EXERCISE AIM:
Your answer must consist of the records below, reproduced exactly, with every picture removed.
BEGIN
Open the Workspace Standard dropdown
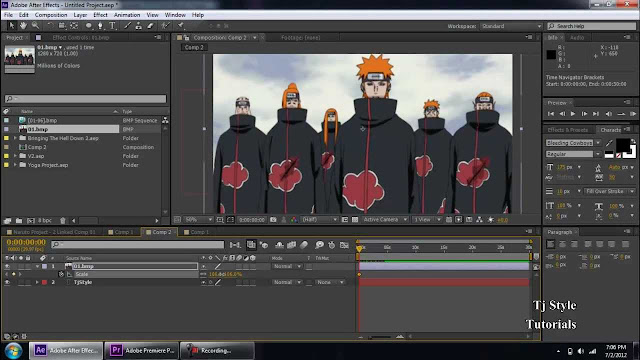The height and width of the screenshot is (360, 640). click(511, 26)
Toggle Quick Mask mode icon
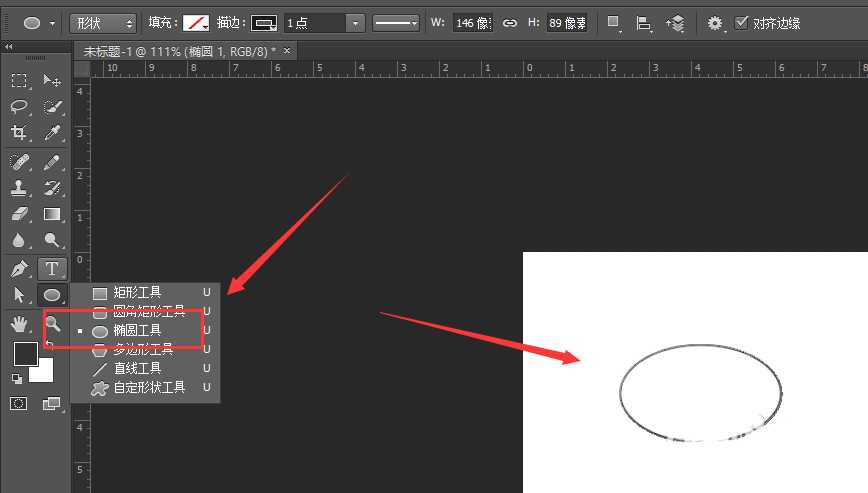This screenshot has width=868, height=493. pos(19,403)
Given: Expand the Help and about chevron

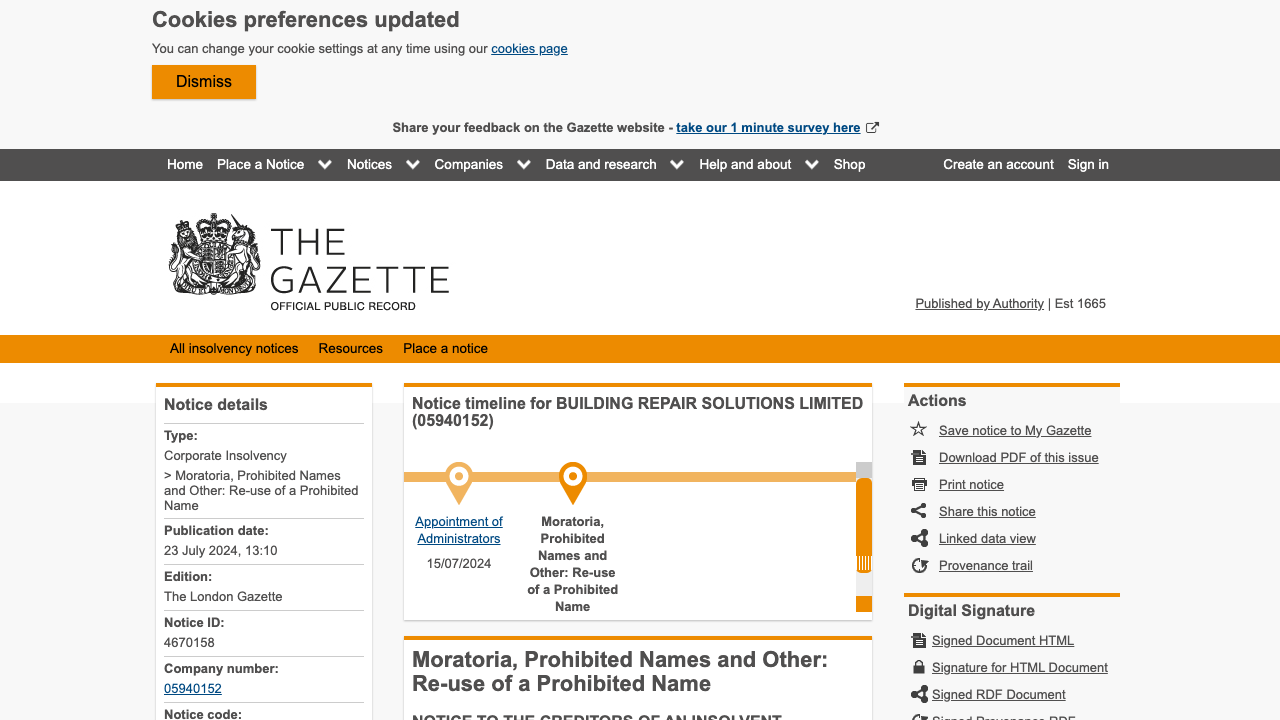Looking at the screenshot, I should 811,165.
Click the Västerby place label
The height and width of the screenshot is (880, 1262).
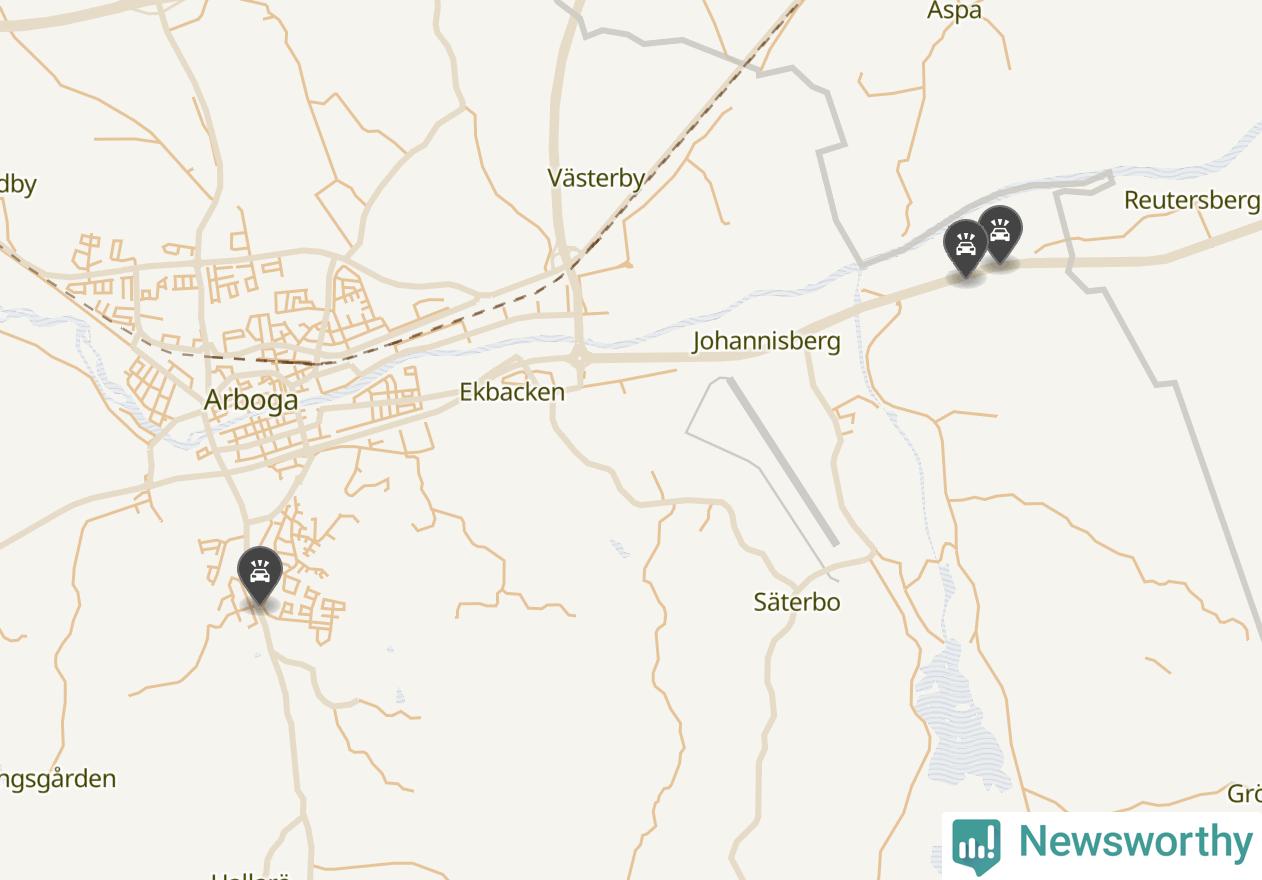(596, 178)
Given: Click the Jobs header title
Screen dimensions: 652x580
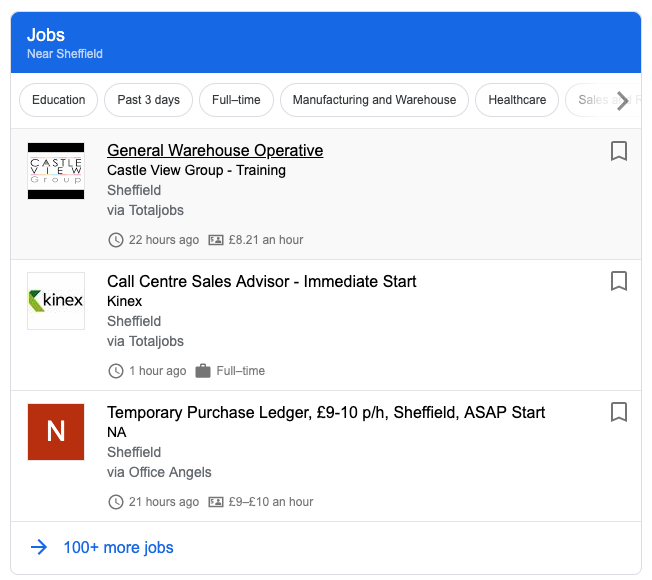Looking at the screenshot, I should coord(46,35).
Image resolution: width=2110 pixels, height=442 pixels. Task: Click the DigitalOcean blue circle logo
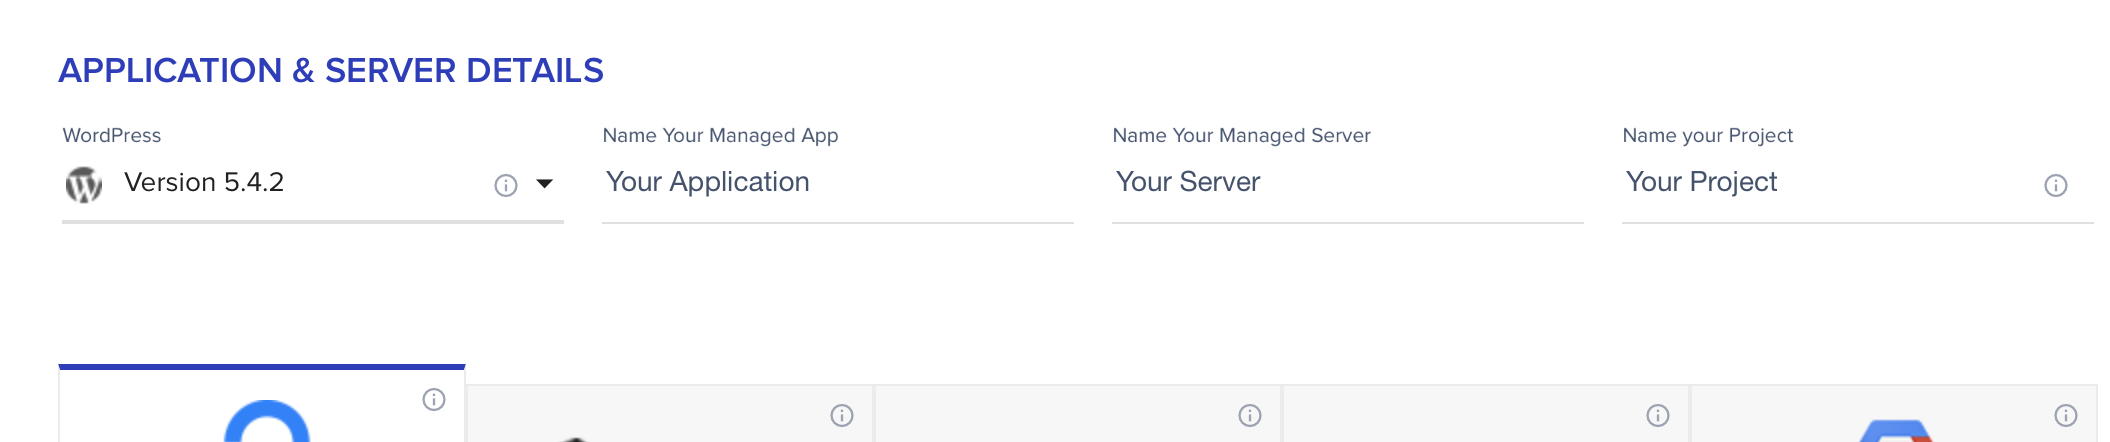point(267,421)
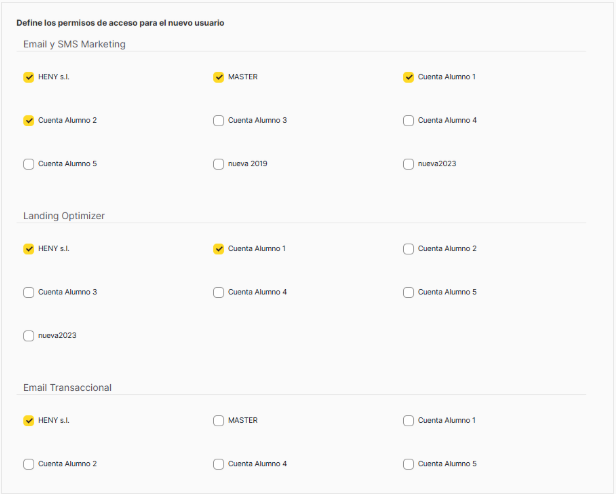The width and height of the screenshot is (616, 494).
Task: Tick Cuenta Alumno 4 under Landing Optimizer
Action: point(218,293)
END
ANSWER SPACE:
Open the Workspace Standard dropdown
The height and width of the screenshot is (360, 640). click(511, 26)
Toggle Quick Mask mode icon
This screenshot has width=868, height=493. pos(19,403)
Given: Expand the Help and about chevron

Looking at the screenshot, I should 811,165.
Click the Västerby place label
The height and width of the screenshot is (880, 1262).
(596, 178)
Given: Click the Jobs header title
Screen dimensions: 652x580
Looking at the screenshot, I should coord(46,35).
Image resolution: width=2110 pixels, height=442 pixels. Task: Click the DigitalOcean blue circle logo
point(267,421)
The width and height of the screenshot is (616, 494).
Task: Tick Cuenta Alumno 4 under Landing Optimizer
Action: point(218,293)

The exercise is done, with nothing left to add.